Sergio Contreras, a Democrat and Westminster councilman, nearly doubled his narrow lead over fellow Democrat Santa Ana Mayor Miguel Pulido in the latest result update Thursday to face Republican OC Supervisor Andrew Do in a November runoff for Do’s seat. Ballots will continue to be counted until at least Friday night.

The Thursday update had Contreras’ lead widen from 0.8 percentage points above Pulido the night before to 1.5 percentage points. Do continued to hold a comfortable lead above all three Democrat challengers, with 45 percent of all ballots to Contreras’ 21 percent.

The top two vote-getters will face off in November for the 1st District supervisor seat, which represents the cities of Santa Ana, Garden Grove, Westminster and part of Fountain Valley. The five-member Board of Supervisors controls how over $7 billion per year in taxpayer money is spent, ranging from homeless shelters to mental health services to law enforcement.

Contreras and Pulido also come from different generations of the party. Pulido was first elected to the Santa Ana City Council in 1986, while Contreras joined the Westminster council in 2012 after serving on the Westminster Unified School District board for eight years before that.

They also had different fundraising strategies. Pulido was promoted by ads from a group funded with $25,000-plus checks each from major donors like the Santa Ana police union, real estate companies, and billionaire Kieu Hoang, while Contreras was funded largely by individual small donors and labor unions.

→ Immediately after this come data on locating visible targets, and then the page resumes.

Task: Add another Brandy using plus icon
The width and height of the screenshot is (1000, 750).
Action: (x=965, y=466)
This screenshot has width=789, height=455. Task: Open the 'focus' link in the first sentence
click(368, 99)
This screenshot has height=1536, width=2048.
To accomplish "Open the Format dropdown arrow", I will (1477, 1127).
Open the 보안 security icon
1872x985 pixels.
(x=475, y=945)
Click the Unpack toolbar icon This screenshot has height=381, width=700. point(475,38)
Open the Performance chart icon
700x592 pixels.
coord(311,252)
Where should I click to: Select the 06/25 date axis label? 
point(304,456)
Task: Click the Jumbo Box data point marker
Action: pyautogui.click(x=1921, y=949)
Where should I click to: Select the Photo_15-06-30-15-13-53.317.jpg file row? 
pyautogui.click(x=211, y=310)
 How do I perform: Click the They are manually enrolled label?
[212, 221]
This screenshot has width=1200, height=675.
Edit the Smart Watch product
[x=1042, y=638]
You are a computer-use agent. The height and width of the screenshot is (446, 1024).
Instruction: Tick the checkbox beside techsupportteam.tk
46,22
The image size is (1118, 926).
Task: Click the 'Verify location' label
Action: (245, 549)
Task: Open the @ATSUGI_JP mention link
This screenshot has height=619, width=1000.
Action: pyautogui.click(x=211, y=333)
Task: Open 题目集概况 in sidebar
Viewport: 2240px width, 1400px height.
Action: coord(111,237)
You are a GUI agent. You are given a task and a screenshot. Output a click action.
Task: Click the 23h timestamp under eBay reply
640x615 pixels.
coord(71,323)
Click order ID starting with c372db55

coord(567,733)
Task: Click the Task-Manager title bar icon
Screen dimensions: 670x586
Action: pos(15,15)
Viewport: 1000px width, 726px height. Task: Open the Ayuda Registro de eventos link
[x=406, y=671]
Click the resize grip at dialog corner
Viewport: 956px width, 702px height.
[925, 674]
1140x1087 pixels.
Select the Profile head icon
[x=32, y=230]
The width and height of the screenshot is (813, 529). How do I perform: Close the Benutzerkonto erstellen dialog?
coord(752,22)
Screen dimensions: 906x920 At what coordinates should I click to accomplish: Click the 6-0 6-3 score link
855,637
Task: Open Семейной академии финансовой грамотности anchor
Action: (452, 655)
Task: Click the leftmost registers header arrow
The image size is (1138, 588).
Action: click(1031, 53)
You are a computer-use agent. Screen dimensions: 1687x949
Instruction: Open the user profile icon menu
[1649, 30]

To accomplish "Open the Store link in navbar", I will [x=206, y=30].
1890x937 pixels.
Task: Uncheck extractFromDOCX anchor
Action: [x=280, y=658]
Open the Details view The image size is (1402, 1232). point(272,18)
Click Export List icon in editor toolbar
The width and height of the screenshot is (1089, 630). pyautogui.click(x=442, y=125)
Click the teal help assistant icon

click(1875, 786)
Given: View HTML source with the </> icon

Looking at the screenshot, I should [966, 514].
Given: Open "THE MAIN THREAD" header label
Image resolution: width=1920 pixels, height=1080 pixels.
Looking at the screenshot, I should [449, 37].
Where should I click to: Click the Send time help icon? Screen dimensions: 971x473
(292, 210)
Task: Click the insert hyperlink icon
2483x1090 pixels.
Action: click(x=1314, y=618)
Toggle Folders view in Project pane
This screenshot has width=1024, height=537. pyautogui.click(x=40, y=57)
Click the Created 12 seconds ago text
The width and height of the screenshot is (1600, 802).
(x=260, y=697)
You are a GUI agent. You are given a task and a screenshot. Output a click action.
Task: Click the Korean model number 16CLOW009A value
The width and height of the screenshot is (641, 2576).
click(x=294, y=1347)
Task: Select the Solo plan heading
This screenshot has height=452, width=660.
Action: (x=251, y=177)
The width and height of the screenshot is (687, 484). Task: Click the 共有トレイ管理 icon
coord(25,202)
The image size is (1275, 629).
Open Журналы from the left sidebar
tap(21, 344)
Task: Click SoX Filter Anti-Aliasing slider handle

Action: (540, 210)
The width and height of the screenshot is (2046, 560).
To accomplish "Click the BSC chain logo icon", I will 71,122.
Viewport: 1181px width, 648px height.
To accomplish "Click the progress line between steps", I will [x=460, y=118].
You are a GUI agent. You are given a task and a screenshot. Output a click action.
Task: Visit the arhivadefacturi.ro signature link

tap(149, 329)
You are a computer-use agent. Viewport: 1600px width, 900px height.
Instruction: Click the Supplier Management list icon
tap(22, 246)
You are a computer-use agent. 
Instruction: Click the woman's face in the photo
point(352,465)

When Do last ran in 2016, Democrats had a 14 percentage-point advantage in voter registration in the district, and Do won by 0.4%. That margin has since increased to almost 20 percent.

The latest results in the 2020 primary show that 55 percent of the vote went to Democrat candidates for 1st District supervisor.

Republicans were in a strong position to hold onto the 3rd Supervisor District, which has no runoff election. Republican Supervisor Don Wagner had 54.2 percent of the vote to his opponent Ashleigh Aitken’s 45.7 percent in the Thursday update.

One of the central themes of campaigns for 1st District supervisor was homelessness and supervisors’ handling of the issue. Do’s campaign said he helped lead the county’s response to homelessness and cited it as a top issue for his campaign.

But Contreras and Garden Grove Councilwoman Kim Nguyen, who had 15 percent percent of the vote in the latest update, were openly critical of Do’s handling of homelessness. They said in phone interviews with Voice of OC that he did not move fast enough to create shelter and affordable housing to get people off the streets.